Directions:
(1) From the passage on food for hunting trips, list every place identified by a proper name.
(2) In the passage on food for hunting trips, how many calories a day should a hunter plan to eat while hunting?

Reading passage:
^^^^^^^^^^^^^^^^

But there are certainly ways to achieve this desired goal of good food and daily nutrition without too much weight being added, as well as a few tricks that will help a hunting pack seem lighter on the trail.

Part of the solution starts with considering what you’ll need versus what you’ll want to carry with you in terms of gear and food supplies. Whether you’re driving to deer camp or packing it all in on your back, keep in mind that hunting is an energy-intensive endeavor, one that requires plenty of calories each day to keep a hunter fueled up and ready to go for that shot of a lifetime.

Some hunts will be more physically demanding than others—on a cold winter’s day in the whitetail woods when the temperature has cratered well below freezing, ascending and descending a couple of thousand vertical feet each day trying to get close to a critter high up in the mountains or even crawling after a spot-and-stalk shot opportunity on the hot desert floor. In general, while this can fluctuate based on body weight and type of hunting, plan on consuming 3,000 to 4,000 calories each day while you’re hunting.

How will those caloric needs be achieved? To some degree, that’s going to depend on the type of hunt you’re undertaking, the amount of space and weight you’re able and willing to carry, and what your own personal preferences and taste buds are like.

If you’re heading into the Alaskan backcountry on a floatplane trip for caribou, you’ll have to balance food supplies with the space and weight requirements your outfitting service limits you to for the flight in. If you’re heading deep into the Rockies for an elk or mule deer trip, food supplies will be dictated by daily needs and water availability versus how many pounds and square inches of packaging you can carry in your pack. Should your hunt be a whitetail adventure in a Northwoods cabin or maybe even a Texas deer camp where you can drive in with your pickup truck or car, you’ll be limited only by your budget, creativity, and ability to keep foods from spoiling.

^^^^^^^^^^^^^^^^

Information supplied:
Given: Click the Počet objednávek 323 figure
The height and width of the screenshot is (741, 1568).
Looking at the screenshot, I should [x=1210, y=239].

^^^^^^^^^^^^^^^^

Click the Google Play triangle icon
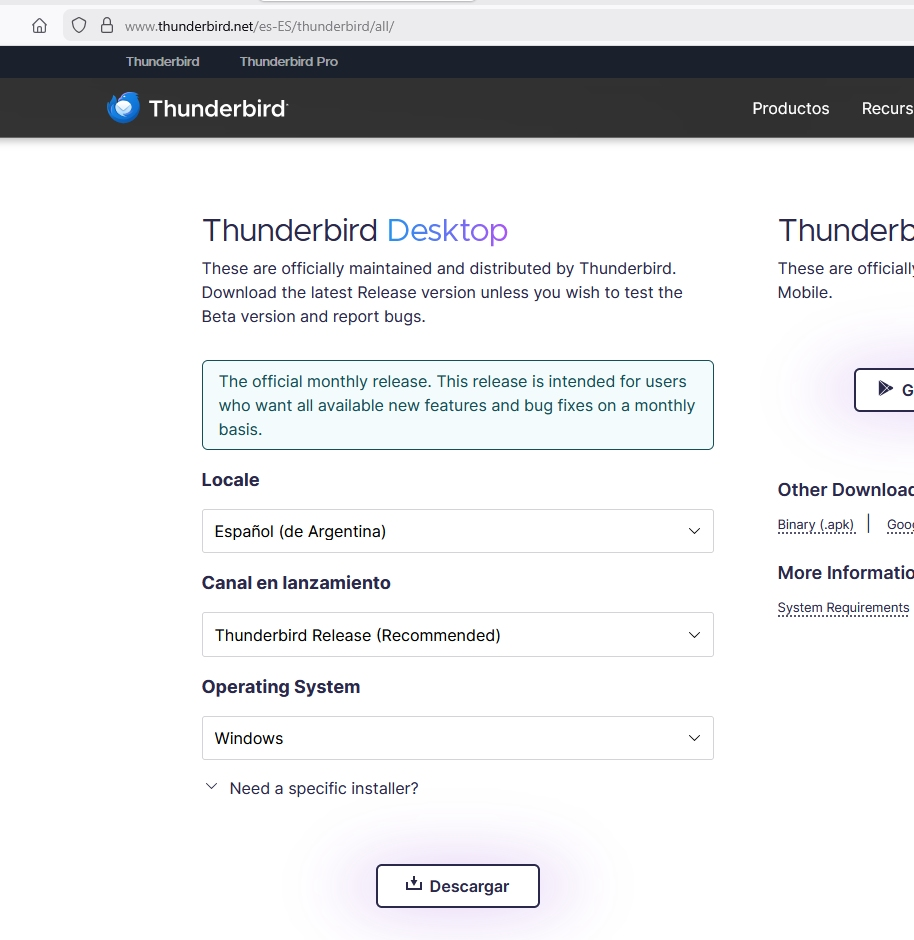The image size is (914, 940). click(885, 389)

^^^^^^^^^^^^^^^^

Completed exercise:
(1)
Alaskan backcountry
the Rockies
the Northwoods
Texas

(2) 3,000 to 4,000 calories each day